Christus heeft voor u geleden en u een voorbeeld nagelaten, opdat u in zijn voetstappen zou treden;

die geen zonde gedaan heeft en in wiens mond geen bedrog is gevonden; die als Hij gescholden werd, niet terugschold en als Hij leed, niet dreigde, maar het overgaf aan Hem, die rechtvaardig oordeelt (1 Pet. 2, 21-23).

 

Wie in een concordantie op het Oude en Nieuwe Testament 'lijden' opzoekt, ziet dat dit woord vaak voorkomt in de brief van Petrus aan christenen die als vreemdelingen verspreid woonden in diverse landstreken. Deze christenen moesten plagerijen en laster verduren. Christenslaven ondergingen soms vernederingen, omdat ze niet aan alle wensen van hun heer tegemoet wilden komen. Die wensen waren niet altijd even fris en fatsoenlijk.

Petrus bemoedigde deze christenen en wees hen op de zegenrijke bron van het lijden van Hem die hen was voorgegaan. De profeten hadden al iets van dat lijden voorzien. Ze spraken over 'al' het lijden dat over Christus zou komen (1, 11).

Christus bracht de zonden van de zijnen aan het kruis van Golgota. Zonder meer dacht Petrus daarbij ook aan zijn eigen zonden. Bijvoorbeeld die verschrikkelijke drievoudige verloochening.

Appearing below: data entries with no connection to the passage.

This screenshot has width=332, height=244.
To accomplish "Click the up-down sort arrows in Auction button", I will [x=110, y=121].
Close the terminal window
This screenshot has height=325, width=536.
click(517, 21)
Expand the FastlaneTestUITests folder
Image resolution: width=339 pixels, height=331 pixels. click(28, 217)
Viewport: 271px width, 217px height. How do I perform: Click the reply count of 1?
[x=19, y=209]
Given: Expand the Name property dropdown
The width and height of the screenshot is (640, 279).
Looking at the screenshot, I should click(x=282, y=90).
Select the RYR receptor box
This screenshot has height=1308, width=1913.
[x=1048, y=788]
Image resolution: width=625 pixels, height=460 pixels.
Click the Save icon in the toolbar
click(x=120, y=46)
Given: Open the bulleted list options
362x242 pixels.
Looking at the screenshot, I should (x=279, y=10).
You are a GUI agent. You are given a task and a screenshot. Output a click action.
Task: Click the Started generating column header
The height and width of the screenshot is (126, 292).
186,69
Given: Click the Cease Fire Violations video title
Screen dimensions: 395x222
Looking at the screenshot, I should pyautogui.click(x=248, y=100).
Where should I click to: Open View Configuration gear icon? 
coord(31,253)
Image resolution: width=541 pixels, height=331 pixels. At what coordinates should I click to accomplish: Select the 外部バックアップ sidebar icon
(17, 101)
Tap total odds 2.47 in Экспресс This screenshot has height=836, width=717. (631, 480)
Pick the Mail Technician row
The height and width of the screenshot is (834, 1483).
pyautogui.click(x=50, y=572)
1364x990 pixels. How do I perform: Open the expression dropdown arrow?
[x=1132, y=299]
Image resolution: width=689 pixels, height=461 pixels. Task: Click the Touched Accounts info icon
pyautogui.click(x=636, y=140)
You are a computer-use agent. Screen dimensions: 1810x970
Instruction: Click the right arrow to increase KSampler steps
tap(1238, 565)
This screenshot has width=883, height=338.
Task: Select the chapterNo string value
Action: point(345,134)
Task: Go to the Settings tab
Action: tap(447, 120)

Maar dit is de troost van het evangelie: Christus heeft 'onze (!) zonden in zijn lichaam aan het kruis gebracht' (2, 24). Daardoor zijn zij die geloven, niet meer gevangen in de zondemacht, maar daarvan bevrijd. Toen Hij stierf, stierf hun oude bestaan.

Dit einde was echter tegelijkertijd een nieuw begin: leven 'voor de gerechtigheid', in verbondenheid aan de wil van God. Het lijden van Christus schenkt ieder die gelooft genezing van de geestelijke dwaalziekte waarmee hij vanaf zijn allereerste begin is behept. 'Door zijn striemen bent u genezen. U dwaalde allen als schapen, maar u hebt u bekeerd tot de herder en hoeder van uw zielen' (2, 24-25).

Is er een grotere troost denkbaar dan het besef van geborgenheid onder de hoede van Hem die alle macht heeft in hemel en op aarde?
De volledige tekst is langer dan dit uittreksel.